Wednesday, December 9, 2009

Chris Osborn and Julian Real: On Confronting Sexism in Friendships with Men

[image of book cover for a great book on confronting sexism, found here. Note: this book includes Michael Flood's critique of Father's Rights Groups, recently posted to this blog here]

Chris O.:
I will let my closest friends know if they have said something ignorant or sexist, but I am afraid of how some of my other friends might respond. I used to be "one of the guys" in that whole party scene, and some of my friends still want to identify me as such. I am open about my beliefs though, and anyone who knows me well knows that I am passionate about feminism. 

Julian R.:
I hear what you're saying there. And that, I find, is the trickiest matter. I haven't had to contend with it quite so much as I've never been part of any party scene where the behavior playing out is in blatant conflict with my values and politics. (Well, maybe it's happened a bit!) I guess what I mean to say is that I'm not a drinker or a smoker (of anything), and while I've been to many parties, I think if someone is behaving in an awful manner, there are several people who will likely reign him in, and also if some guy is being misogynistic in front of me they are likely too drunk to notice, or to even really track what they are doing. Often the most helpful thing to do is NOT to confront the man, but rather to check in with the woman who was just called the b word or the c word, or whatever. And to validate that I found his comment completely inappropriate and disgustingly woman-hating, and that I think he's a prick and I support her never speaking with him again, if she can help it.

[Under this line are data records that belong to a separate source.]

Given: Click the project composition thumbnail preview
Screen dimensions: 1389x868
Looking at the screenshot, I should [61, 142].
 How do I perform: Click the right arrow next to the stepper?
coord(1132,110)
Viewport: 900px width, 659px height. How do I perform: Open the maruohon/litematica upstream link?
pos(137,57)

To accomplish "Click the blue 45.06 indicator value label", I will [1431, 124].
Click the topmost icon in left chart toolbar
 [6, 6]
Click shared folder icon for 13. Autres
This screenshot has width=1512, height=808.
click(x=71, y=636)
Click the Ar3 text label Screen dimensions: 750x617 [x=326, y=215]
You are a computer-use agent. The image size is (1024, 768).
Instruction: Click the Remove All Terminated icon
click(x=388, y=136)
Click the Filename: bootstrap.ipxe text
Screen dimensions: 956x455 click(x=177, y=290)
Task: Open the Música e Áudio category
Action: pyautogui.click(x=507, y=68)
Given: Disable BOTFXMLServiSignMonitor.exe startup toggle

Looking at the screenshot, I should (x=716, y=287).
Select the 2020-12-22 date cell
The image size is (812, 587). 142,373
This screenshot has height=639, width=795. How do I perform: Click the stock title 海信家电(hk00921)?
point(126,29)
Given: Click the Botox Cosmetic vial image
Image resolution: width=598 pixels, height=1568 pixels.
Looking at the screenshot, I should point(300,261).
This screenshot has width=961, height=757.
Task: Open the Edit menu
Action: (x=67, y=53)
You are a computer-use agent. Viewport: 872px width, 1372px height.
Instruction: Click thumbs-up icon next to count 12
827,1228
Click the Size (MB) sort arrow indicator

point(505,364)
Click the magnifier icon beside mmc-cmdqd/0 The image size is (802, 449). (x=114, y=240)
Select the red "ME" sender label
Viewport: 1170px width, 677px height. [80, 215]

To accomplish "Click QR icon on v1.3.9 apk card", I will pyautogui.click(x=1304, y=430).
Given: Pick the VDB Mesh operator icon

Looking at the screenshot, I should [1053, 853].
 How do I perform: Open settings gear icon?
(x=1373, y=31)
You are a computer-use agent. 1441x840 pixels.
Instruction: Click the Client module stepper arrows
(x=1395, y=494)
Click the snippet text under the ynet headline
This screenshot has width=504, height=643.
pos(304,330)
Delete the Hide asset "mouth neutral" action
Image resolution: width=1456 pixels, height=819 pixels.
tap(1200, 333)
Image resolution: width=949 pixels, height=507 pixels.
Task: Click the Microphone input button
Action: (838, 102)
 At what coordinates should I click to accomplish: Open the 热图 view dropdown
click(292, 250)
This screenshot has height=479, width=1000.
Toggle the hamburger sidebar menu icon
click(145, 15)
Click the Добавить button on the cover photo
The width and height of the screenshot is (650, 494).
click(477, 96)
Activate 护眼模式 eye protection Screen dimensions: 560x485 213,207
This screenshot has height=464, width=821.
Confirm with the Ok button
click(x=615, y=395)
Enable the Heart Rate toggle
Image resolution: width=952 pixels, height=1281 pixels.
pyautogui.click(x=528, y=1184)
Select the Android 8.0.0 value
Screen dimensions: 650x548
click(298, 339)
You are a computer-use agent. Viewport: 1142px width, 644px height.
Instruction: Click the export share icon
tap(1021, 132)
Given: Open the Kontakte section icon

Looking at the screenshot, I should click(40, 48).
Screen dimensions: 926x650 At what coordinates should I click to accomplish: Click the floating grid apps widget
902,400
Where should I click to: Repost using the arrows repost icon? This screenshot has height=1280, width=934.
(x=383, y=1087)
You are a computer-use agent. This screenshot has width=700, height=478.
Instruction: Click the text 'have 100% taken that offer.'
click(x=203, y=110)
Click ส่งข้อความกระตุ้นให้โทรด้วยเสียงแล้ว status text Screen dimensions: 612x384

Like you say, anyone who knows me well, or even a bit, knows my politics and knows I'm not fond of being meek when racist shit or misogynistic shit is going down near me. And I say that with not much sense of bravado or pride. I grew up feeling very unable to speak out or speak up about certain things, mostly about how I felt about something. I'd gauge what to say based on comments and body language of those around me. I felt like I was such a chameleon, and wondered for a very long time if there even was such a thing as "integrity". (The internal jury's still out on that one.) What I've come to is whether or not there is such a thing, there is the matter of addressing what's happening in the present, however or whoever I am at that time, with whomever I am with at any given time. I would say that if I know an event or party is going to have misogynistic men there, or racist whites, I won't go.

I remember a good white hetmale friend of mine--a few years ago--had a white hetmale friend who was grossly misogynistic in some ways. His sister and his female roommate didn't like being around him AT ALL. But this dude would stop by on occasion, or he would call and my friend would invite him to come along over, not wanting him to feel left out. I think his sister, his roommate, and I each had a separate talk with him about how his welcoming of this man into his life, when any of us are present, is making a decision to disrespect us, and, in all our cases, to potentially subject us to harm. This guy, after I called him out on something misogynistic at a party, proceeded to push into me and call me a f*ggot or f*g... you know the deal. So I told my friend that you are more than welcome to invite him over, but any time he's here and I'm here, I'm leaving. So if you want to spend time with me, don't expect that to happen if you invite the asshole over. I think his sister and his lesbian roommate said similar things, and from then on he only met with the guy outside where he (and his roommate) lived.


  1. I've been trying to post a longer response to the list of 100 privileges, but something funky keeps it from going up, so I'll try responding to this post with a tiny bit of the same information.

    > ...if I know an event or party is
    > going to have misogynistic men
    > there, or racist whites, I won't
    > go.

    I absolutely support your decision here. Since I've been raised in the US, so I've been raised to be misogynistic, racist, sexist, heterosexist, and all the rest, you wouldn't be able to go to a place where I am. It's too high a standard for me to reach. There could hardly be a place where I could go.

    I won't go to a place where misogynistic and/or racist behavior is encouraged. I won't go to a place where it can't be called out. But I go to many places where it happens, and just as you say, I try to be sure that the marginalized person gets my support and the dominating person knows that what was done is unacceptable.

  2. Hi acorben,

    I'll clarify. I won't go places where misogyny and racism are promoted as good things or are celebrated.

    I carry misogyny and racism, and all the rest in my personally and structurally. So I don't want to imply that I think there are places white men can be that aren't any of those things. But I can choose to go to places that don't worship them that don't eroticise them, and that don't call them forms of freedom and liberation.

    Not sure what's up with why you were having probs posting to the 100 privileges post.

    Responses are limited by size (amount of text), so if it's a long response, just break it up into bite-sized pieces. I'd hope Blogger let's you know "this comment is too long by 145 characters" but maybe it doesn't. (It does on my end, when writing comments here, for example, which is why so many of them are broken up into multiple parts! (I'm a blabber!)

    Anyway, try that and hopefully that will work. I'd like to read what you have to say. Is it only posting to THAT blogpost that's the problem for you? If so, there may be something I can do at my end about that. Lemme know. Cheers.